HOW TO COMPLETE THIS TASK.
Show, from the records below, all lines that contain the word "computer".

——

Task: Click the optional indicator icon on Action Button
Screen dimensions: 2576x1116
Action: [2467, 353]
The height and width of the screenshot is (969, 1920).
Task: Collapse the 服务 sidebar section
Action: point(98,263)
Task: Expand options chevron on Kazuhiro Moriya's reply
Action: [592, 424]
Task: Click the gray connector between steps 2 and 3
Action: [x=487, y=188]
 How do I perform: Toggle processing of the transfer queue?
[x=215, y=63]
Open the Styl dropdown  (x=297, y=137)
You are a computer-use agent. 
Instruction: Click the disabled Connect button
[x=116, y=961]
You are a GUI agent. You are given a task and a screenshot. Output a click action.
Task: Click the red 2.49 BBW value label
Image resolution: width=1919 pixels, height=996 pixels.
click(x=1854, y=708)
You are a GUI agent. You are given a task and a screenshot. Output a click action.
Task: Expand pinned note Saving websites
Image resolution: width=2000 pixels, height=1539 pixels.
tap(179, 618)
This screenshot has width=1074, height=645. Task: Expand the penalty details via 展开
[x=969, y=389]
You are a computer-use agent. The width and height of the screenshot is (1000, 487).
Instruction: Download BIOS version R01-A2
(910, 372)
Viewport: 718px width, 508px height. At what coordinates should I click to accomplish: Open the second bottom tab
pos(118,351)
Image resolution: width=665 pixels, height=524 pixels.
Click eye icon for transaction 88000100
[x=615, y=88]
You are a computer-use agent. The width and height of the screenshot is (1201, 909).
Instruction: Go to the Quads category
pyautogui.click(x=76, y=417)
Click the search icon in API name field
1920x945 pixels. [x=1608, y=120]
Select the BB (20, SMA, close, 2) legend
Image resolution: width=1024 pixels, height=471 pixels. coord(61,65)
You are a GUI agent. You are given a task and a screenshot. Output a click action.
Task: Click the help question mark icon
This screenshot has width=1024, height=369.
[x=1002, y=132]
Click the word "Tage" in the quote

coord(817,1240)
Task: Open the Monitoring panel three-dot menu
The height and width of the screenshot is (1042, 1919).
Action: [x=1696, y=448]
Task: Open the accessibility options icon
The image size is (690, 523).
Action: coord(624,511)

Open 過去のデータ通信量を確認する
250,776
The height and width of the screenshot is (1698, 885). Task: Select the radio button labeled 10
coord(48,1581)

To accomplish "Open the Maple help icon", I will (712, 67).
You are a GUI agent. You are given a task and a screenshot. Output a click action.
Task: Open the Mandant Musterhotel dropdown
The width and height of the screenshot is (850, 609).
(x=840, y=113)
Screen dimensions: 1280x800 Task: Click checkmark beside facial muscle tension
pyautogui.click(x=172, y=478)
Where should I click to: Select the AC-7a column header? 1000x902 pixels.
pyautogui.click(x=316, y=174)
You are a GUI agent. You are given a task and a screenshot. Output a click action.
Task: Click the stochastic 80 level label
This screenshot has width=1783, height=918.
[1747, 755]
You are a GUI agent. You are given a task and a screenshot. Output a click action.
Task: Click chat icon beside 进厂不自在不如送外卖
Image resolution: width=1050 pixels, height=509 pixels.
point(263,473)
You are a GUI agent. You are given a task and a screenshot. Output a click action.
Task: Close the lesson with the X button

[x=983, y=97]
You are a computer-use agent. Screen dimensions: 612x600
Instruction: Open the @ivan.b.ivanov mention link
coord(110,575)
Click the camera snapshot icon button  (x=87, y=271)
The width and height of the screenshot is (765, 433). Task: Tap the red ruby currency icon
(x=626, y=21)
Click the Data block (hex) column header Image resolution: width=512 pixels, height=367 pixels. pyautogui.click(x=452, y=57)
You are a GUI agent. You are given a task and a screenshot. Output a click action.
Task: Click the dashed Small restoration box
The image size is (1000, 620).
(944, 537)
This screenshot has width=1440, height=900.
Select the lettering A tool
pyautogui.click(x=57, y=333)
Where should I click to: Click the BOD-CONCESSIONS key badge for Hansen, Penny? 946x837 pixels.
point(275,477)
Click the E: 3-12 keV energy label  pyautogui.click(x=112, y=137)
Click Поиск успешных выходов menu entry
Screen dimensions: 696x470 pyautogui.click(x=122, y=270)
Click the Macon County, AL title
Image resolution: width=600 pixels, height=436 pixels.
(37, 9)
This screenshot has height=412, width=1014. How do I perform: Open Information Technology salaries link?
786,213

——

OUTPUT OF THE EXERCISE.
You are a computer-use agent. 
You are a computer-use agent. The width and height of the screenshot is (1000, 487).
You are a computer-use agent. The width and height of the screenshot is (1201, 909).
You are a computer-use agent. Screen dimensions: 612x600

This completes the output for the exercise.